SEPTEMBER 15, 2016, FORT WORTH, Texas (NNS) – Shannon Spake has very few memories of her father. She recalls of melodies he sang to her and the smell of Old Spice cologne throughout their home at Naval Air Station Lemoore, California, during a POW/MIA ceremony.
Spake was not much older than two when her family received the news he was considered missing in action after the Navy lost contact with his aircraft in Northern Laos.
It was the spring of 1972 and the Navy’s Attack Squadron (VA) 192, known as the Golden Dragons, had just deployed for its sixth combat cruise to Vietnam aboard aircraft carrier USS Kitty Hawk (CV-63). The squadron flew its battle-worn A-7E Corsair II attack aircraft in over 3,600 combat strikes in a period of 192 days in support of Operation Linebacker, as well as the mining of North Vietnamese harbors and concentrated air strikes against targets in North Vietnam.
Spake’s father, then Lt. Dennis Pike, had just completed a successful bombing run on the Ho Chi Minh trail when his aircraft began trailing smoke. Loss of oil pressure and altitude forced Pike to ditch his Corsair and hold out hope he would evade detection from the enemy long enough to be rescued.
“I’m going to have to leave it; see you guys later,” were Lt. Pike’s last words over the radio before he ejected, according to Spake.
After two days of search and rescue missions over his last known position in enemy hostile territory, all searches for Pike were called off.
Over 44 years later, the Pike family continues to wait earnestly for answers. Spake, who spoke to service members and local veterans during a POW/MIA Recognition Day observance ceremony held at Naval Air Station Fort Worth Joint Reserve Base, Texas, Sept. 13, described her mother’s strength in raising three children as the family lived a life on hold.
“Mom would take me to the commissary with her to grocery shop while the older two were at school,” said Spake. “Repeatedly, I would run up and lift my arms to any man in those pristine dress whites screaming, ‘Daddy, Daddy.’ As time went on, that uniform was just about all I could remember of my father.”
Being among the Sailors and Marines in uniform and observing the local Navy chief petty officer selectees carry out the symbolic ceremony of the Fallen Comrade Table, Spake said she was reminded of the service and sacrifice each service member was willing to make by taking the oath.
Of those currently serving in the armed forces, Spake said, “Their sacrifice is paid in full, no matter their circumstances. Because of the military families who have gone before them, they be will not be forsaken. As a nation, we will fight to have them returned to the soil they fought to protect.”
Spake said her family has endured a life of uncertainty, complete with alleged reports of her father spotted later in Russia, hoax dog tags, to news crews entering her home so often to cover Thanksgivings and Christmases without her father that it became routine.

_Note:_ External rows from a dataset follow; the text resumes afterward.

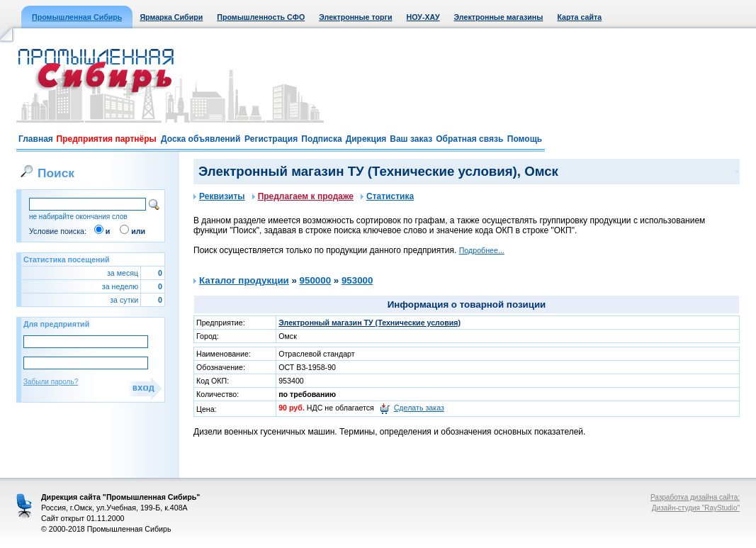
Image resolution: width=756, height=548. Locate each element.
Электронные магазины (499, 17)
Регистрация (271, 139)
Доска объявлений (201, 139)
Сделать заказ (419, 408)
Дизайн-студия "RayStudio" (696, 508)
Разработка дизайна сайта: (695, 497)
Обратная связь (469, 139)
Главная (35, 139)
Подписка (321, 139)
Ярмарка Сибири (171, 17)
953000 (357, 280)
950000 (315, 280)
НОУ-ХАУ (423, 17)
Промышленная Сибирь (77, 17)
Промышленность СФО (261, 17)
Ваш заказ (411, 139)
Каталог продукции (244, 280)
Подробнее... (482, 250)
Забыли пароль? (50, 381)
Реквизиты (219, 196)
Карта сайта (579, 17)
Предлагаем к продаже (303, 196)
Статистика (387, 196)
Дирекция (366, 139)
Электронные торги (355, 17)
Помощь (524, 139)
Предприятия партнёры (106, 139)
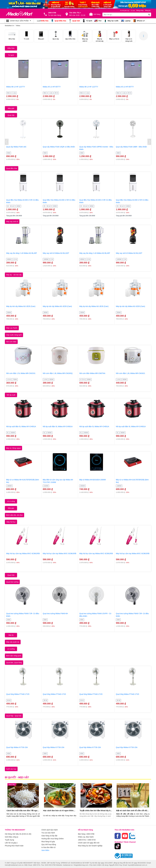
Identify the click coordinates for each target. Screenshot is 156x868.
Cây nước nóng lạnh (14, 335)
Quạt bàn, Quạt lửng (14, 662)
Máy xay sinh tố (12, 221)
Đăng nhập (140, 10)
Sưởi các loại (11, 769)
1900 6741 (82, 840)
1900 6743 (92, 840)
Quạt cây (11, 115)
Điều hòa (11, 48)
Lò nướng (11, 649)
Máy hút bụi (11, 522)
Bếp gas (11, 508)
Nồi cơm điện (11, 342)
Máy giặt (11, 108)
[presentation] (6, 142)
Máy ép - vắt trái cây (14, 275)
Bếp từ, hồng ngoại (13, 448)
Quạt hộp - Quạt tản (14, 716)
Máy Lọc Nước (12, 328)
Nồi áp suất (11, 395)
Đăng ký (148, 10)
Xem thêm (45, 850)
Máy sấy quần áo (12, 642)
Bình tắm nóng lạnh (13, 656)
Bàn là (11, 635)
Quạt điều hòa (11, 168)
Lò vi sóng (11, 501)
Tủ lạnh (11, 55)
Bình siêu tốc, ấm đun (14, 515)
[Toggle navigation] (19, 21)
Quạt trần (11, 575)
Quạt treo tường (12, 582)
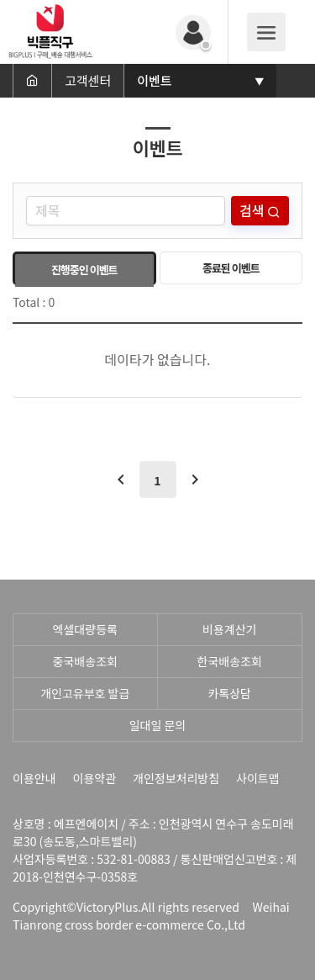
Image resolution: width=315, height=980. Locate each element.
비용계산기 (229, 629)
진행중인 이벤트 (84, 269)
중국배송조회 (85, 661)
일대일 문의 (158, 725)
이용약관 (95, 778)
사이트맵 (258, 778)
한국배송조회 (229, 661)
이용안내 (34, 778)
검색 (253, 210)
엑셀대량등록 (85, 629)
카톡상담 (229, 693)
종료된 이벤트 (231, 268)
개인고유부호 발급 (85, 693)
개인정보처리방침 (176, 778)
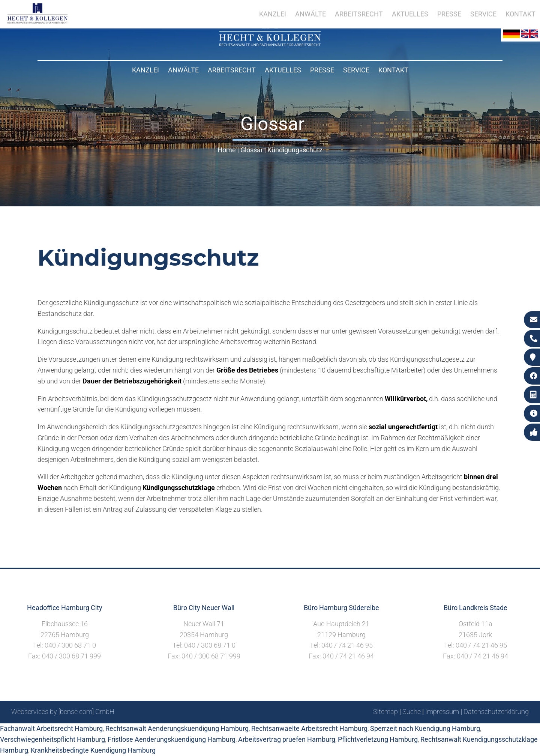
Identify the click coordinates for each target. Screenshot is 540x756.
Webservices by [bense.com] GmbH (63, 711)
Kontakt (393, 70)
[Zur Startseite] (270, 44)
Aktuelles (283, 70)
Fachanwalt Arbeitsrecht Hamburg (51, 728)
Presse (322, 70)
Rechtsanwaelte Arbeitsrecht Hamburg (309, 728)
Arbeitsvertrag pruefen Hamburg (286, 739)
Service (356, 70)
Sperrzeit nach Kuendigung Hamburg (425, 728)
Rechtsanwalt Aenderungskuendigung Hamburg (177, 728)
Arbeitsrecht (232, 70)
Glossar (252, 150)
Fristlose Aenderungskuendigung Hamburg (171, 739)
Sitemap (386, 711)
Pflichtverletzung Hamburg (378, 739)
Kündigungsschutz (295, 150)
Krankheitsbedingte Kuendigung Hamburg (93, 750)
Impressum (442, 711)
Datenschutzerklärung (496, 711)
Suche (411, 711)
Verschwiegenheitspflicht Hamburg (52, 739)
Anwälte (183, 70)
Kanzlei (146, 70)
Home (226, 150)
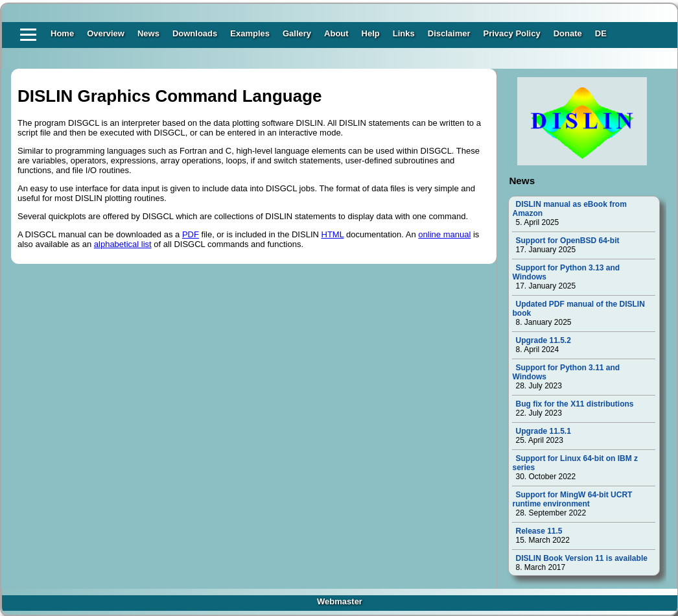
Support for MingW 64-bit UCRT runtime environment (572, 499)
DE (601, 33)
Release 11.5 (539, 531)
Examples (250, 33)
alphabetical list (123, 244)
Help (371, 33)
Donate (568, 33)
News (148, 33)
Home (62, 33)
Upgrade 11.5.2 (543, 340)
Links (404, 33)
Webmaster (340, 601)
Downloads (194, 33)
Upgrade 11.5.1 (543, 431)
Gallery (297, 33)
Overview (106, 33)
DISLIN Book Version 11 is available (581, 558)
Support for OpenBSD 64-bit (567, 241)
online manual (444, 234)
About (336, 33)
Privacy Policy (512, 33)
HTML (333, 234)
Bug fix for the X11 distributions (574, 404)
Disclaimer (449, 33)
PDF (191, 234)
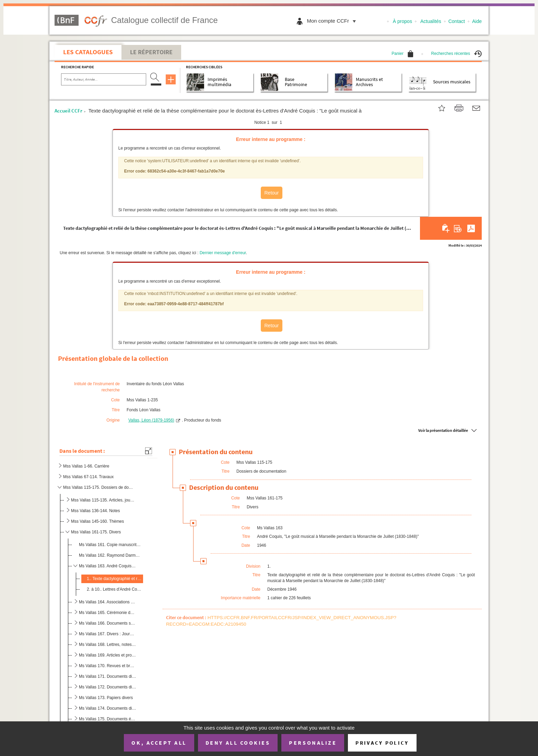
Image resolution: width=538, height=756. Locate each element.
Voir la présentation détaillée (443, 430)
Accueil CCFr (68, 110)
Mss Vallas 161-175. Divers (96, 532)
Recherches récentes (456, 54)
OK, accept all (159, 743)
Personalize (313, 743)
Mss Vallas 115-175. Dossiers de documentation (99, 487)
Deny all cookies (238, 743)
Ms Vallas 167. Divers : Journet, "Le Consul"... (107, 634)
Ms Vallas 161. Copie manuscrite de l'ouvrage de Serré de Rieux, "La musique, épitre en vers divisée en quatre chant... (110, 545)
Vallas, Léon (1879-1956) (151, 420)
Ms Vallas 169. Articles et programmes (107, 655)
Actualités (431, 21)
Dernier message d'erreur (223, 253)
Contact (457, 21)
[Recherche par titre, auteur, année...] (104, 80)
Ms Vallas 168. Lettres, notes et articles (107, 645)
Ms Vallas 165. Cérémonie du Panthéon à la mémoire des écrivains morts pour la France (107, 613)
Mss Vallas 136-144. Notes (95, 511)
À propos (402, 21)
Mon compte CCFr (333, 21)
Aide (477, 21)
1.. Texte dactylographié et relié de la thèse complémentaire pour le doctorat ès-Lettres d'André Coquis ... (115, 579)
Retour (271, 193)
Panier (402, 54)
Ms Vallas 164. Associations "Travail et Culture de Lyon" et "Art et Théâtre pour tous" (107, 602)
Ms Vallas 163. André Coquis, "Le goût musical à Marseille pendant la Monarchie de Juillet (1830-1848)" (107, 566)
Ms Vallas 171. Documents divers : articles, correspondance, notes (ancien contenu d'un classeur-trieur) (107, 676)
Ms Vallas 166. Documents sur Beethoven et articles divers (107, 623)
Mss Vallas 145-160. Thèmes (97, 521)
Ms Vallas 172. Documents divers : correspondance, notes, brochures (107, 687)
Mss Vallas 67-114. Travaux (88, 477)
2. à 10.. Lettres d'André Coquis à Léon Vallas (115, 589)
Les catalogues (88, 52)
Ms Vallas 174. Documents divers (107, 708)
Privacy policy (382, 743)
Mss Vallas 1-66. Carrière (86, 466)
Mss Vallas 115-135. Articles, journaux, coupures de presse (103, 500)
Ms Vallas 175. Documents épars (107, 719)
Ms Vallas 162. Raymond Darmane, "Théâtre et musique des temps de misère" (110, 555)
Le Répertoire (151, 52)
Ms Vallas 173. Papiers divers (106, 698)
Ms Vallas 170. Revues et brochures (107, 666)
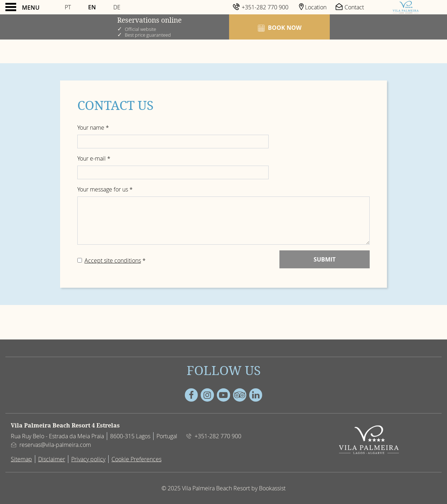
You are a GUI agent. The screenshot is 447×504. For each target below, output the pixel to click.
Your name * (93, 128)
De (117, 7)
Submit (324, 259)
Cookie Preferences (136, 459)
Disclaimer (51, 459)
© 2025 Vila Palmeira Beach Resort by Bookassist (223, 488)
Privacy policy (88, 459)
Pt (68, 7)
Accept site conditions (113, 260)
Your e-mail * (94, 158)
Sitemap (21, 459)
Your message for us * (105, 189)
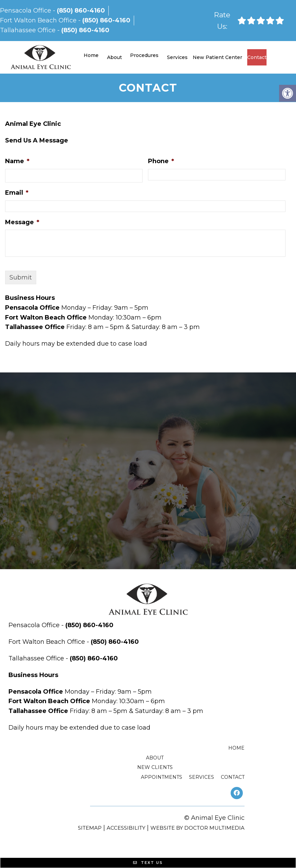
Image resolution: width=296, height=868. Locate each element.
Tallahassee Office (28, 30)
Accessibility (126, 828)
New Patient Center (217, 57)
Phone (161, 161)
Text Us (148, 863)
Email (17, 193)
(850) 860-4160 (81, 11)
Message (22, 222)
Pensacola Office (26, 11)
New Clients (155, 767)
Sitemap (90, 828)
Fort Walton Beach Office (39, 20)
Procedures (144, 55)
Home (91, 55)
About (114, 57)
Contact (257, 57)
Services (177, 57)
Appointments (162, 777)
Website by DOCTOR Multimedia (197, 828)
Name (17, 161)
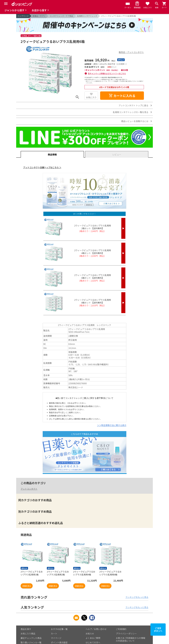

Most recently in 2015, her family was approached by scientists from the Defense POW/MIA Accounting Agency with the discovery of her father’s ejection seat, photos of his ripped flight suit and boots, yet yielding no proof of his physical remains. Although this was the first hard evidence found in 43 years, the findings were still inconclusive to her father’s fate, adding a lifelong perpetual state of loss, confusion and anger where closure seemed just beyond their reach.
Pike is one of 1,618 Americans currently listed as missing in action from the Vietnam War era. The National League of POW/MIA Families cites that of those still unaccounted for from past conflicts, 73,126 Americans are still missing from World War II, 7,802 Americans from the Korean War, the aforementioned 1,618 from the Vietnam War, 126 from the Cold War, and six Americans from Iraq, Afghanistan and other conflicts, totaling a staggering 82,678.
One way Spake has been able to heal and cope over the years is to talk with those who knew her father. Naval aviators are often known as a tight-knit community, and those who flew with him have shared her father’s stories, which has helped her piece his life experiences together to answer questions.
Directly after Tuesday’s ceremony, Spake was introduced to a gentleman who once flew with her father. Retired Navy Rear Adm. Jim Lair was the senior landing signal officer of Carrier Air Wing 11, responsible for the carrier landing work-ups for Pike’s squadron at NAS Lemoore between 1970 and 1971. They flew together in joint training mission packages at NAS Fallon, Nevada, before the squadron’s departure to Southeast Asia.
“I ran into ‘Denny’ probably four or five times a week,” said Lair. “He was still a nugget on his first cruise in ’70 and ’71, but he was a very good aviator.”
Both Spake and Lair said they were glad for the opportunity to share a few moments to talk about her father.
“Hearing about the man he was and the friend he was makes me proud,” said Spake. “It helps me connect the dots and begin to color in some details that I would never have otherwise.”